■ TASK LIST
A: In the news story about the overturned convictions, how long did Frankie Delano Washington wait to go to trial?
B: Translate this sentence from the news story about the overturned convictions into Spanish: "The state Attorney General's Office has 20 days to challenge Tuesday's ruling."
C: Pick up the news story about the overturned convictions at its last sentence and keep writing it.

■ EXCERPT TO READ
---------------
The three-judge panel unanimously tossed out convictions Tuesday against Frankie Delano Washington, 47, an auto mechanic who waited four years and nine months to go to trial in Durham County Superior Court in February 2007.

The delay "could have been avoided if the state had exercised even the slightest care during the course of this prosecution," Judge Douglas McCullough wrote in the court's decision.

The state Attorney General's Office has 20 days to challenge Tuesday's ruling.

Efforts to reach Tracey Cline, the assistant district attorney who prosecuted the case, and James R. Parish, the Fayetteville lawyer who handled the appeal for Washington, failed Tuesday.

Police arrested Washington in May 2002 and accused him of a home invasion in Trinity Park, just east of Duke University's East Campus. Court records show an intruder entered an unlocked glass door at a Gregson Street home about 3 a.m. May 30, 2002, and traumatized two adults and two children inside.
---------------
■ PROVIDED INFORMATION
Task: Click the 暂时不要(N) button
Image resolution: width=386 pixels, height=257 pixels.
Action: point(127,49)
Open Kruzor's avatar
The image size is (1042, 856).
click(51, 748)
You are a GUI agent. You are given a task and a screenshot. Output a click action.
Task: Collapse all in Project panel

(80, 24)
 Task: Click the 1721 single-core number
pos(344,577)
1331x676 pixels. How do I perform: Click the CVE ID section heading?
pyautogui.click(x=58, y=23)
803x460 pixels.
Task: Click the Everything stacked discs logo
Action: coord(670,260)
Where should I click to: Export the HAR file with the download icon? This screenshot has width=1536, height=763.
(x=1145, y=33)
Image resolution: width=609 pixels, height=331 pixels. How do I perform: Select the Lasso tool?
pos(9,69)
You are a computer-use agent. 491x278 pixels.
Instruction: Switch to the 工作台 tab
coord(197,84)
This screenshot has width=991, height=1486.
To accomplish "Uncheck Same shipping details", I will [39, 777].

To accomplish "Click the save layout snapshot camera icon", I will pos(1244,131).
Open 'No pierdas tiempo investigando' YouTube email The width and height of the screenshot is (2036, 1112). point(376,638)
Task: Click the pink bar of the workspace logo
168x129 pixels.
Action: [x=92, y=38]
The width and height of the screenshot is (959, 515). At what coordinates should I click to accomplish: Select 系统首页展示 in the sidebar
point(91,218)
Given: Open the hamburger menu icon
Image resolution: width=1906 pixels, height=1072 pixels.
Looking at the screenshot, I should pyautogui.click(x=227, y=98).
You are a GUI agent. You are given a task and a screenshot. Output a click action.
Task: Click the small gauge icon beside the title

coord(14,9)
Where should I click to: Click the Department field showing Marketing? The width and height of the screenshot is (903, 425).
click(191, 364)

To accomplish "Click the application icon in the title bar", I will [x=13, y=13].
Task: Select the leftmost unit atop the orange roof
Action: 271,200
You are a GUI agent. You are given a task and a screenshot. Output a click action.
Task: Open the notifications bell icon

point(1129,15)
---------------
■ SOLVED TASKS
A: Four years and nine months.

B: La Oficina del Fiscal General del estado tiene 20 días para impugnar el fallo del martes.

C:
The intruder, who wore a bandanna over his nose and mouth and had a dark head covering, wielded a sawed-off shotgun and attempted a sexual assault

The News & Observer is not identifying the family, in keeping with its policy of generally not identifying people who have reported sex crimes.

The intruder fled after taking a purse containing $150, according to court documents. On his way out of the neighborhood, the documents show, the intruder struck a relative who had gone for help.

Washington was in jail, awaiting trial for 366 days, before his bail was reduced to $37,500 and he was able to post it.

During that time, the Durham District Attorney's Office sought to postpone scheduling a trial, according to the ruling, saying it was waiting for State Bureau of Investigation lab tests on evidence.

From May 2002 to October 2004, according to the appeals court ruling, Washington asked the court twice to compel SBI analysis of the evidence.

The trial court granted that motion March 18, 2004, according to the court documents, but the SBI was not immediately notified.

The SBI analysis was not completed until Jan. 30, 2006, according to court documents, nearly six months after Washington asked the court to dismiss all charges against him because he had been denied a speedy trial.

The wrong man?

In the court's written decision, McCullough suggested police might have gotten the wrong man.

The accusers originally described their assailant as younger and taller than Washington, the documents show. They identified Washington from about 20 feet away in the dark, as police held him outside a police car.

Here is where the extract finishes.